> EXERCISES TO COMPLETE:
A – Answer these about the gradient descent article:
(i) What does θ represent in the cost function J(θ)?
(ii) What date appears under the article's title?
(iii) For high-dimensional datasets, how does gradient descent compare computationally with other optimization algorithms?
B – Can you recast the listing lines as a numbered list, starting with the line that contains "Open the 중첩된 행 dropdown" and going on through the end of the listing, with blank lines left out?

> QUOTED TEXT:
Start
Understanding Gradient Descent in Depth

Oct 16, 2024

What is Gradient Descent?

Gradient Descent is an optimization algorithm used to minimize the loss function in machine learning and deep learning models. It iteratively adjusts the model's parameters to find the minimum of a cost function by moving in the direction opposite to the gradient of the cost function (hence the name "descent").

The key idea is that, given a cost function J(θ), where θ represents the model's parameters, the algorithm updates θ in the opposite direction of the gradient of J(θ) with respect to θ to minimize the error.

Why Do We Use Gradient Descent?

Minimizing Loss: In machine learning, we aim to minimize a loss (or cost) function that represents how well the model is performing. Gradient Descent helps in finding the optimal set of parameters that lead to the lowest possible error.
Training Neural Networks: Gradient Descent is widely used to optimize weights in deep learning models (neural networks) by minimizing the error between predicted and actual values.
Efficiency in High Dimensions: For high-dimensional datasets, gradient descent is computationally efficient compared to other optimization algorithms.
End
Listing for locating words and elements
Start
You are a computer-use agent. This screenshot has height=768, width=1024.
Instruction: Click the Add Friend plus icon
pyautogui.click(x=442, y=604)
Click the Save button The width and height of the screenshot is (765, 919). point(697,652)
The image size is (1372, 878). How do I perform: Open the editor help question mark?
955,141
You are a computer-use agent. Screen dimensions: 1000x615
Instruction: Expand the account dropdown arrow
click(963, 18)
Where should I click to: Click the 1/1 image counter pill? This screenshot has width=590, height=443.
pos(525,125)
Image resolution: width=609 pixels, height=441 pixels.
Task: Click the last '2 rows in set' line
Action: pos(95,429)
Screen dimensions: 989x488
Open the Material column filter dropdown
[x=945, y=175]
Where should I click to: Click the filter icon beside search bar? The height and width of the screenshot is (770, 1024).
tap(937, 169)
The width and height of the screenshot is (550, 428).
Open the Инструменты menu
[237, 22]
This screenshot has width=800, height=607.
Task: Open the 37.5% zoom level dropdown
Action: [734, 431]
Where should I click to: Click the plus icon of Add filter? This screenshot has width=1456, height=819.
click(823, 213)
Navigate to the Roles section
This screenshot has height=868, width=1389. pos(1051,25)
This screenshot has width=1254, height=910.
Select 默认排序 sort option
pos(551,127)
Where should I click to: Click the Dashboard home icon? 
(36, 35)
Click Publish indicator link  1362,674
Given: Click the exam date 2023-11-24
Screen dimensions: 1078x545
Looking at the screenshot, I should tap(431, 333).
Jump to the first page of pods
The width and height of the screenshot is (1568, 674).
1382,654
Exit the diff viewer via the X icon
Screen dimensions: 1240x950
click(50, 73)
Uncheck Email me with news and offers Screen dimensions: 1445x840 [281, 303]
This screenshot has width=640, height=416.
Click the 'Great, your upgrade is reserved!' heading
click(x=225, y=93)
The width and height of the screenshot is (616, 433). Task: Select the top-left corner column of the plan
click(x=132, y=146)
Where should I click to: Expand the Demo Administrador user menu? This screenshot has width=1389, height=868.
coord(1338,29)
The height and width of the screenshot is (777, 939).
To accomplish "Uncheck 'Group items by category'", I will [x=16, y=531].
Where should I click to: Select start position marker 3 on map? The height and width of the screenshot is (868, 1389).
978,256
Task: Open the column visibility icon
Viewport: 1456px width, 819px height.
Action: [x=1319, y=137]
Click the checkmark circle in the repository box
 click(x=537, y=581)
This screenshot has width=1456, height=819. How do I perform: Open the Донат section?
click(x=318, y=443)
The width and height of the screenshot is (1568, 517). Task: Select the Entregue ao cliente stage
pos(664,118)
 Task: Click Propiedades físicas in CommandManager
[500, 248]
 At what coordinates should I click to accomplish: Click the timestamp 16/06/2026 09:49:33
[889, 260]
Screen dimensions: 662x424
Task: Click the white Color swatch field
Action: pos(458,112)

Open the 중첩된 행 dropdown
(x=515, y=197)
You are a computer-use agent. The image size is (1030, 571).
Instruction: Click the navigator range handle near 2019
End
> EXPECTED RESULTS:
A –
(i) The model's parameters.
(ii) Oct 16, 2024.
(iii) It is computationally efficient compared to other optimization algorithms.

B –
1. Open the 중첩된 행 dropdown
2. (x=515, y=197)
3. You are a computer-use agent. The image size is (1030, 571).
4. Instruction: Click the navigator range handle near 2019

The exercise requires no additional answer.